书面任务 A:
在Seq2Seq案例文本中,配置类所用的内核是什么?
书面任务 B:
请列出Seq2Seq案例文本中作为Seq2Seq适用场景举出的全部例子。
书面任务 C:
请接着Seq2Seq案例文本的最后一句往下续写。

所示文本:
^^^^

Seq2Seq模型应用案例

版权声明:王家林大咖2018年新书《SPARK大数据商业实战三部曲》清华大学出版,微信公众号:从零起步学习人工智能 https://blog.csdn.net/duan_zhihua/article/details/87114665

Seq2Seq模型应用案例( :

Seq2Seq是Encoder-Decoder(编码器与解码器)模型,输入是一个序列,输出也是一个序列,适用于输入序列与输出序列长度不等长的场景,如机器翻译、人机对话、聊天机器人等。

本案例参考网友的github代码,实现一个Seq2Seq对话的简单例子,训练模型的语料如下:

编码器语句序列:

    ['Hi What is your name?', 'Nice to meet you!'],
    ['Which programming language do you use?', 'See you later.'],
    ['Where do you live?', 'What is your major?'],
    ['What do you want to drink?', 'What is your favorite beer?']]

解码器语句序列:

    ['Hi this is Jaemin.', 'Nice to meet you too!'],
    ['I like Python.', 'Bye Bye.'],
    ['I live in Seoul, South Korea.', 'I study industrial engineering.'],
    ['Beer please!', 'Leffe brown!']]

Seq2Seq模型代码:

一,创建一个配置类,配置类里面放各种超参数。内核为BasicLSTMCell。 
    hidden_size = 30  
    enc_emb_size = 30
    enc_emb_size = 30  
    
二,创建Seq2SeqModel模型类:

1,__init__初始化

2,add_placeholders  数据占位符 
   self.enc_inputs : shape=[None, enc_sentence_length]   (编码器句子批次大小,编码器的句子最大长度)
   self.enc_sequence_lengt :shape=[None,]    [编码器句子的批次大小,]
   训练模式下:
   self.dec_inputs :shape=[None, dec_sentence_length+1] (解码器批次大小,解码器的句子最大长度+1 ):因为解码器的句子在进行单词-编码的sent2idx转换时候,每个句子前面加上了一个开始字符'_GO'的数字[0]。

^^^^

数据摘录:
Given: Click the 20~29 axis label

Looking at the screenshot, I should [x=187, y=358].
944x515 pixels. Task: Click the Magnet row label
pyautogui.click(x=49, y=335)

^^^^

练习结果 A:
BasicLSTMCell。

练习结果 B:
机器翻译、人机对话、聊天机器人。

练习结果 C:
   self.dec_sequence_length  shape=[None,]  [解码器句子的批次大小,]

3,add_encoder 编码器函数  
  self.enc_Wemb  [enc_vocab_size+1, self.enc_emb_size]) 因为编码器句子补全时加上一个PAD字符对应的数字[0]
  enc_emb_inputs :[Batch_size , enc_sent_len , embedding_size]          
  enc_cell = self.cell(self.hidden_size)
  enc_outputs: [batch_size , enc_sent_len , embedding_size]
  enc_last_state: [batch_size , embedding_size] 
  

4,add_decoder解码器 函数 
 self.dec_Wemb :[dec_vocab_size+2, self.dec_emb_size]  加2是因为解码器句子每个句子要加上一个开始字符'_GO'对应的数字[0],以及句子补全的字符'_PAD'对应的数字[1]
 max_dec_len:self.dec_sequence_length+1, 解码器中每个句子长度的最大值加1(加上每个句子的开始符号GO)。
 training_helper = tf.contrib.seq2seq.TrainingHelper(
                    inputs=dec_emb_inputs,
                    sequence_length=self.dec_sequence_length+1,
                    time_major=False,
                    name='training_helper') 
训练模型时使用training_helper,因为我们已经明确了解码器的每个序列,把每个序列的词作为循环输入,而不是将预测的词作为循环输入,提升了模型训练时的准确度。
                             
        
5.预测时略有不同:不需要使用TrainingHelper,使用GreedyEmbeddingHelper方法tf.contrib.seq2seq.GreedyEmbeddingHelper:每一个预测的单词作为RNN的下一个输入单词再进行预测, 每一个单词的预测输出继续作为循环输入,再预测出一个结果!

6. 模型训练:
add_training_op: 使用tf.train.RMSPropOptimizer优化器
save:保存模型
restore:加载模型
summary:输出到tenorboard展示。
build:将add_placeholders、add_encoder、add_decoder组装。
train:训练模型。tqdm用于记录进度条。

问题:Seq2Seq模型在模型训练时测试很好,但是在测试集预测推理时不理想,模型训练与模型预测的差异性如下

  • 训练时:解码器的输入是实际的目标字符。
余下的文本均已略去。